> [Description of the task]
Reproduce the lines below verbatim, starting with the line containing "733x431 pixels." and continuing through the line containing "Looking at the screenshot, I should [x=1227, y=796].", including both of those lines.

> [Records for this exercise]
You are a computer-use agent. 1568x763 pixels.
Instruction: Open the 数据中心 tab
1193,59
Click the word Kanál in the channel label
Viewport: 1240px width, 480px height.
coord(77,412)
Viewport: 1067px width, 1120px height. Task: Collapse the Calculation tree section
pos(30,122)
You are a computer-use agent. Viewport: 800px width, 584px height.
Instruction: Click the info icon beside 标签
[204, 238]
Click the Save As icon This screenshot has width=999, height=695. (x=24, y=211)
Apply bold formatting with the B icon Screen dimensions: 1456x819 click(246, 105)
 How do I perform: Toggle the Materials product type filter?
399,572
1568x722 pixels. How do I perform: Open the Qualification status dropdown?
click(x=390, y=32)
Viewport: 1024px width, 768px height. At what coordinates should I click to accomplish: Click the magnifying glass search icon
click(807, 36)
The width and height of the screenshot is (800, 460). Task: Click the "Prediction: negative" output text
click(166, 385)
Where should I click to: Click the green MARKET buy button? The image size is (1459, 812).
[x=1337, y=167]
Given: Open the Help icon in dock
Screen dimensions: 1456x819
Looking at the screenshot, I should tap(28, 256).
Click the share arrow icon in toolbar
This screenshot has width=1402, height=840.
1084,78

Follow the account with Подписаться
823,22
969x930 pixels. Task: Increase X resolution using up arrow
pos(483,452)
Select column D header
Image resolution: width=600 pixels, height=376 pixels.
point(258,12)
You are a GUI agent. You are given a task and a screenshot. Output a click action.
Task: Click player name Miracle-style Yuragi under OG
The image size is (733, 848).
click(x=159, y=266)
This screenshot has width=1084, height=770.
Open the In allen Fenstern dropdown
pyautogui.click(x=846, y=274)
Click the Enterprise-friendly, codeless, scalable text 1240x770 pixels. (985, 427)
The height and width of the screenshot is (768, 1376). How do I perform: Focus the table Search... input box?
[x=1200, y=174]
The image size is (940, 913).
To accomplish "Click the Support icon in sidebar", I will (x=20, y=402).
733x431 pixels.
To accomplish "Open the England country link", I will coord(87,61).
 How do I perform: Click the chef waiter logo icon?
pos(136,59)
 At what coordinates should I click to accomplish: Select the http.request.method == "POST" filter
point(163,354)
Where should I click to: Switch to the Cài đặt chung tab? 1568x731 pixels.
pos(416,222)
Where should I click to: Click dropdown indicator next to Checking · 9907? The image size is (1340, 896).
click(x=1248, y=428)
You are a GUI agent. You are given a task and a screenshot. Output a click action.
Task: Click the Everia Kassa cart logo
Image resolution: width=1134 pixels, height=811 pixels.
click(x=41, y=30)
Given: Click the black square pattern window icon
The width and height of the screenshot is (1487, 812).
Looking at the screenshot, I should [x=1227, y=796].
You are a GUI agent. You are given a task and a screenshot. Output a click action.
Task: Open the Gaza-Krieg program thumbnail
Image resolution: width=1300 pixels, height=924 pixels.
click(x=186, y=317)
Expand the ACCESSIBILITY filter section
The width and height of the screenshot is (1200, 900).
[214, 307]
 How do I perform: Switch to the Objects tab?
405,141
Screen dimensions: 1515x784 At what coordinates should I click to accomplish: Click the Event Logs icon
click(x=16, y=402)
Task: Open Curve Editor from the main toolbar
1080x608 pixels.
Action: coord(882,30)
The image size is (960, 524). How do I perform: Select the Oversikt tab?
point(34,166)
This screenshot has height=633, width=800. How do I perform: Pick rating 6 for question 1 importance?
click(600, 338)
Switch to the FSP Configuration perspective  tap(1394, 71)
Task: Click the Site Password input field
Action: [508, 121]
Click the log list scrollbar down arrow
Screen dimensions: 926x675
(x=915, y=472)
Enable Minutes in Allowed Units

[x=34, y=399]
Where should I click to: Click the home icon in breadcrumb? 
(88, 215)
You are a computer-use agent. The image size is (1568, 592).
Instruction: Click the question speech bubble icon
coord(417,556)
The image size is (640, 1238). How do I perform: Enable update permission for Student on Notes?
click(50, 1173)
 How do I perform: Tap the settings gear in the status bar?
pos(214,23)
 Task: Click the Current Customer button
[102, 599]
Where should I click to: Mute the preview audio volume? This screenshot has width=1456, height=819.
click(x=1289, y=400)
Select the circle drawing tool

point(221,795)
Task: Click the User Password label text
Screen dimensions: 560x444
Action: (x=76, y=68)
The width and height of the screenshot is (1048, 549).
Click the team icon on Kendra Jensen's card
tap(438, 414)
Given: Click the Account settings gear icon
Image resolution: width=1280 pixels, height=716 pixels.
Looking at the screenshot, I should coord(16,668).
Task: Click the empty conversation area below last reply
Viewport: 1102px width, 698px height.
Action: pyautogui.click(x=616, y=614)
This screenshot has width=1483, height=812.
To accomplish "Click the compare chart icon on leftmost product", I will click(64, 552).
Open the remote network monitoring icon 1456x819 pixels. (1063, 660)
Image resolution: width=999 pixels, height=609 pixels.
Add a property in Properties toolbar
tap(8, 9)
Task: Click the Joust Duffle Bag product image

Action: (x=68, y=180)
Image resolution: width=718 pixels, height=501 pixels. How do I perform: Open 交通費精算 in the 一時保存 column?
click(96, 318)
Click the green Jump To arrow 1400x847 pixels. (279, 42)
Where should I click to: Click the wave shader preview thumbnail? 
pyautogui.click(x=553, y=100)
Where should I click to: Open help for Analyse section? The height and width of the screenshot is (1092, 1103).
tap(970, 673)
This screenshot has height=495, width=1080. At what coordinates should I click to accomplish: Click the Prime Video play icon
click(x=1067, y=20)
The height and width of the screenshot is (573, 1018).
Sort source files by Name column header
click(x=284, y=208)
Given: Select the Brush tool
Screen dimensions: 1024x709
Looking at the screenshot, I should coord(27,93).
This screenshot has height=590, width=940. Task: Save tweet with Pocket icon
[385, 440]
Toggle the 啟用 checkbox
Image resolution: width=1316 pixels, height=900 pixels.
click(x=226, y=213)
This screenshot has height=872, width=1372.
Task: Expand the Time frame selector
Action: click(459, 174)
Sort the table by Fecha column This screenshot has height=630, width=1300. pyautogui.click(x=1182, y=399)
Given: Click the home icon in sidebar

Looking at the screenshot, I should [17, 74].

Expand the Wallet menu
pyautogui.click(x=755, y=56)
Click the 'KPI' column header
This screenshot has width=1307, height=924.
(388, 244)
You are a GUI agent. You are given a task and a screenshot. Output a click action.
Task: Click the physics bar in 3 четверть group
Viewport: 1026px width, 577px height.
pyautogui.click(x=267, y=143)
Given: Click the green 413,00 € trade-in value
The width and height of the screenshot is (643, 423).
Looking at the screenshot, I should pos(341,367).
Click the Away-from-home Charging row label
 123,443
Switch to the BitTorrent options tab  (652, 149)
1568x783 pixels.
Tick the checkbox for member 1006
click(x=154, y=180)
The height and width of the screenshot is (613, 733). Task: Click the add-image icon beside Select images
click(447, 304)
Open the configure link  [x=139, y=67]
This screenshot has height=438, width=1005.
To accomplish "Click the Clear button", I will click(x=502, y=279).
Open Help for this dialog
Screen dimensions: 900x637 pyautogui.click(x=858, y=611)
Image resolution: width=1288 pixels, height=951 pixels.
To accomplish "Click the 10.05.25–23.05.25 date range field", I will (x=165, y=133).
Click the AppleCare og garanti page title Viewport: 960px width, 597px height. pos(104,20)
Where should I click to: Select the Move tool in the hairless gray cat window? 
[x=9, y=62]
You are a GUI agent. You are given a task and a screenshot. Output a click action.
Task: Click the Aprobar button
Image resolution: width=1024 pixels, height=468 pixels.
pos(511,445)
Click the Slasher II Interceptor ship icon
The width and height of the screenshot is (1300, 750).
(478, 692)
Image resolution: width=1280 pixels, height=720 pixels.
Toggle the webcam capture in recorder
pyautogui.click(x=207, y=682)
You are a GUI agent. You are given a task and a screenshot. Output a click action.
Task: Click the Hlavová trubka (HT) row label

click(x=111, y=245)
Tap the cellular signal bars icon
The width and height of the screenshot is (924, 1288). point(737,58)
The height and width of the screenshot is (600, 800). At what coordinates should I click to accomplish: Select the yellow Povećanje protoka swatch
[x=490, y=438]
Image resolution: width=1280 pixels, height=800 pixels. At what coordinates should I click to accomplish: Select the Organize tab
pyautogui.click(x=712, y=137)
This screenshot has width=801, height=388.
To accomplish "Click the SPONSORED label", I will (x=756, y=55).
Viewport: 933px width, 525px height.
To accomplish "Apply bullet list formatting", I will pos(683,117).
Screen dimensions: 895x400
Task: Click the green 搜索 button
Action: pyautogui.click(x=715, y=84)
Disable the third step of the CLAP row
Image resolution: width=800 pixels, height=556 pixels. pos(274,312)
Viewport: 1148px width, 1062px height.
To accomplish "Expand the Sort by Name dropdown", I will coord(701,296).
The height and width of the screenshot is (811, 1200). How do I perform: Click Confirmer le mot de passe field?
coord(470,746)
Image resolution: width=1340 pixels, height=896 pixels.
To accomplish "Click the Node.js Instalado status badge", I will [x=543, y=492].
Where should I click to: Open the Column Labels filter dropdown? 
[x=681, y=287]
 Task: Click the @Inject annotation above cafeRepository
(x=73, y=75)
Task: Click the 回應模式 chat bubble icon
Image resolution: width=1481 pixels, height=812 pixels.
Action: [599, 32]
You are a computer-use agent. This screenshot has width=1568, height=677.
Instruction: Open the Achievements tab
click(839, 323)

> [Final result]
733x431 pixels.
To accomplish "Open the England country link", I will coord(87,61).
 How do I perform: Click the chef waiter logo icon?
pos(136,59)
 At what coordinates should I click to accomplish: Select the http.request.method == "POST" filter
point(163,354)
Where should I click to: Switch to the Cài đặt chung tab? 1568x731 pixels.
pos(416,222)
Where should I click to: Click dropdown indicator next to Checking · 9907? The image size is (1340, 896).
click(x=1248, y=428)
You are a GUI agent. You are given a task and a screenshot. Output a click action.
Task: Click the Everia Kassa cart logo
Image resolution: width=1134 pixels, height=811 pixels.
click(x=41, y=30)
Given: Click the black square pattern window icon
The width and height of the screenshot is (1487, 812).
Looking at the screenshot, I should [x=1227, y=796].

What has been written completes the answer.